The Case for Both Symmetrical and Asymmetrical Relationships
sorry i’m so late with this. i know i threatened to write it up last week, but, you know. spare time being what it is.
there are quite a few smart folks out there putting forth theories on why followers (vs. friends) are the “right” way to go. it’s good stuff. you should read it as a preface to this. it’s the kind of stuff i churn over all the time as chief web dude over at metaplace.
the crux of the discussion is what’s better? friends or followers? friends where, through granted requests, you explicitly create a two-way relationship with someone or followers where, by you “following” them back, you create an implicit two-way relationship.
and here’s my official thought, social media sites. (twitter, friendfeed, facebook, myspace, etc.) so listen up — you need both.
here’s why: both methods, regardless of how they are implemented, are dual purpose.
you create an important relationship between you and another person. you want to know what they’re doing. you want to keep in touch. it’s someone you care about. you know — that whole “social” thing.
it’s a scoreboard, man. who has the most friends? who’s the most popular? who has the biggest network of contacts? you know — a social leaderboard.
“so?” you say.
well. it leads to a problem. mostly, it’s all about the extra noise.
someone requests a friendship with you, either by clicking “add friend” or simply by following you, and you say “oh, i casually know that person” or “that was nice of them to follow me” and you confirm the relationship.
pretty soon, you have hundreds — even thousands in some cases depending on your notoriety — of friends.
well, as it turns out, that dunbar number isn’t really a lie despite facebook’s best efforts. you don’t really care intimately about all of those people. but, there you are, with a huge polluted friends list that you can’t really trim down without looking like a huge douche. (celebrities are mostly exempted from the “trim means douche” rule just because of the sheer number of fans they have)

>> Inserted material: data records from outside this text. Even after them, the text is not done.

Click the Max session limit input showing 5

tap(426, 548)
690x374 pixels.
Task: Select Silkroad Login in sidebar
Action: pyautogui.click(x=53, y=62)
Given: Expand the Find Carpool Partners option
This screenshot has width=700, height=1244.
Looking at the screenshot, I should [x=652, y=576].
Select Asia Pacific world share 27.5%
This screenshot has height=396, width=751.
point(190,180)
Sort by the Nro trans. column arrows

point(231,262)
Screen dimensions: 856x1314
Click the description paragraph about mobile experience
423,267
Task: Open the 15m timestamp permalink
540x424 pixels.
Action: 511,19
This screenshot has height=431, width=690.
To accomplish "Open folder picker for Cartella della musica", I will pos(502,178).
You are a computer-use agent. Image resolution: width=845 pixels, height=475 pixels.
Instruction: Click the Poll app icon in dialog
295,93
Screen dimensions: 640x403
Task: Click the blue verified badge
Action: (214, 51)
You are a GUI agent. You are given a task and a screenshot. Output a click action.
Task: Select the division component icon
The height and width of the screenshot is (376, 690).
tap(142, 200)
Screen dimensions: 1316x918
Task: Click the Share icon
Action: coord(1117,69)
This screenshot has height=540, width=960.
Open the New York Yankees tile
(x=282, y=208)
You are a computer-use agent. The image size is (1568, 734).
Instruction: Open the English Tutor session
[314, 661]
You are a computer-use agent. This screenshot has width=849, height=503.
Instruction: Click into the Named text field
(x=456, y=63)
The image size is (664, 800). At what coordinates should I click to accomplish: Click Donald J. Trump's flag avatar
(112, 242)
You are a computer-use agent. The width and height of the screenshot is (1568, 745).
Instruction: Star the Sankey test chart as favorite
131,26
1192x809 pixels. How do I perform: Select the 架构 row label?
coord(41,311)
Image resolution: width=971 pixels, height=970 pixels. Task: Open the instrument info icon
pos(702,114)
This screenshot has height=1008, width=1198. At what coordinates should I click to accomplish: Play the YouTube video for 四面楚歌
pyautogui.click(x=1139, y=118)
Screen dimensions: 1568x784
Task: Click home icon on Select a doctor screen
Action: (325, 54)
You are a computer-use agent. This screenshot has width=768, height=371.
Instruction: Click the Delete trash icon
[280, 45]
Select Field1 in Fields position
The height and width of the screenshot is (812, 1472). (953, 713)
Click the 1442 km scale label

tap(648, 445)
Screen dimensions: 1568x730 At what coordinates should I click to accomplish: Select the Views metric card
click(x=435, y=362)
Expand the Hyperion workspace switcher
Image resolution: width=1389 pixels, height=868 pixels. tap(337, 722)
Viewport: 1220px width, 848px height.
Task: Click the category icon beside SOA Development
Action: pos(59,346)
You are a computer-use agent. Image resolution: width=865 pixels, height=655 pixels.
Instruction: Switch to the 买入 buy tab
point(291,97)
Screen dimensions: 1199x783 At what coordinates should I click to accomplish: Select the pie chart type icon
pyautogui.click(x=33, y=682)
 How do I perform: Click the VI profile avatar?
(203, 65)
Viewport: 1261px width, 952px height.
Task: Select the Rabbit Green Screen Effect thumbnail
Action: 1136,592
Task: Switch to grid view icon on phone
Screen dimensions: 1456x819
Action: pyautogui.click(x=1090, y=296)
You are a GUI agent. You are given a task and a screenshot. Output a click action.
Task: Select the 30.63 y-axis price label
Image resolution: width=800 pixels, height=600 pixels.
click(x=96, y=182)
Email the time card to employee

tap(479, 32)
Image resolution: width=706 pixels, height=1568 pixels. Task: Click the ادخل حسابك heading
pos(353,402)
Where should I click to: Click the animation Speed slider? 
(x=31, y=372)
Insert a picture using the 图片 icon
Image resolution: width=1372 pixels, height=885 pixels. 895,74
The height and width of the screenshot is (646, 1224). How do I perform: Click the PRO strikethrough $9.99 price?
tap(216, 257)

you start dropping all those people you knew back in high school or your friend’s parents or whatever from your public friends list, you’re gonna get called on it. just ask kevin rose.
this is a lot of words to really explain something pretty simple: we need to use something akin to the rss model.
you have private friends.
and you have public subscribers.
this still gives you a public scoreboard number that you can show off like a freakin’ badge of honor and yet, you still can have a smaller, more manageable list of “important people” that you care about.
subscriber is easy and carefree. very asymmetrical. like twitter’s followers. you subscribe. they subscribe. everyone subscribes! it’s free love and big points for all my friends! … er… followers. er… subscribers.
friends, however, is an explicit declaration by both people to “become friends” or promote the simple subscriber relationship to a full-on “lemme know ALL your dirt” relationship. nobody outside of you two has to know about the relationship. it can stay clean and pure.
best of all, it gives you a chance to filter the data accordingly. (this is where i pwn all you who are saying to yourselves “why not just use followers and groups, noob!”) the data you care about is going to be different from friend to subscriber. you have two different buckets where data pours into.
let us use facebook as an example.
raise your hand if you hate, hate, hate getting all the retarded app requests from every single person on facebook that you’ve friended. *scans the room and sees everyone but crazy aunt hilda in the back has their hand raised*
if you merely subscribe to someone, you wouldn’t get those. you’d get explicit updates (comments, photos, direct messages, etc.) they put out, but not all of the app spam we all “love.”
all that goes into a subscriber bucket (prolly more like a lake, really) that you can dip your toes into and pull out memes or themes every now and then or just submerge yourself and let the noise of it all just wash over you.
however, your newly minted m3mnoch-proposed friends would be sending you full feeds of everything like normal. all the subscriber stuff, plus app notes or anything else that they’re doing that would implicitly be interesting to you. because, if they’re one of the 10 or 20 friends you actively follow and they update their facebook bowling app (is there really one?) with the turkey they just threw, dude — you wanna know! cause you’re prolly playing the same game! right now! (i promise i won’t tell…)
…especially if that saves them the email they’d have to send to you bragging about it anyway.
and then! then, you don’t have to worry about spammy updates! the people who you are real friends with would now only include the people you’re prolly on im with all day anyway.
and once you can get the wires that tight, there’s all kinds of cool integration you can do. automatic trust-type stuff you just can’t assume with today’s friending setups. not to mention awesome data mining and discovery stuff you can assemble from a developer’s standpoint.
hell. you might even be able to pull all that external im conversation onto your site.
i mean, wouldn’t it be nice to not have to worry about how many people billy sends an app request to because you would know that all his friends — not subscribers — are honest-to-god interested in it?